Legal challenge by torture victims against UKBA--As per the UK rules, torture victims are not allowed to be locked up by the UKBA (UK Border Agency) except in rare circumstances
. However, this ruling is being ignored repeatedly, findings of a latest report allege.
Torture victims have sought a legal challenge against the UKBA for falsely imprisoning them. As per the reports, five applications launched against UKBA for false imprisonment are either for claiming damages or for release from immigration detention.
Detention of torture victims- a routine--Detaining torture victims in the UK immigration detention centers is not an uncommon thing. In fact, they are held in UK immigration detention centers on a routine while the processing of their applications goes on.

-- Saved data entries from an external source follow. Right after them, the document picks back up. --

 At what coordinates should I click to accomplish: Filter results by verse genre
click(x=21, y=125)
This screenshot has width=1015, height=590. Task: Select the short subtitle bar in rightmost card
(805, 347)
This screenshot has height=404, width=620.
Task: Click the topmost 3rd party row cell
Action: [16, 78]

And this is a sheer breach of UK government rules, states the study undertaken by Medical Justice.
As per the study, lock up of torture victims should only be in exceptional cases and they must be housed in community including with family/friends or hostels.
The study brings forth an alarmingly high rate of lock up of torture victims in immigration centers. Out of 50 asylum seekers, just one had been released under Rule 35 process, the ruling meant to offer safety to torture victims after coming to the UK.
Medical Justice has sought an immediate and an independent enquire to probe the compliance of UK government rules by the UKBA.
Immediate release must after evidence of torture—As per the Rule 35 guidelines, UKBA officials are required to work towards immediate release as soon as they find independent proof of torture and the only exception to this rule is in very rare circumstances.
Medical practitioners deployed at immigration removal centers are required to immediately report any case of torture victims, terms of Rule 35 say. And only then should the UKBA officers consider whether or not their detention is required.
The report further highlighted the fact that nearly 11 percent of torture victims had to be provided emergency treatment at hospitals while 16 percent allegedly attempted suicide. Nearly 23 percent of torture victims went on hunger strike.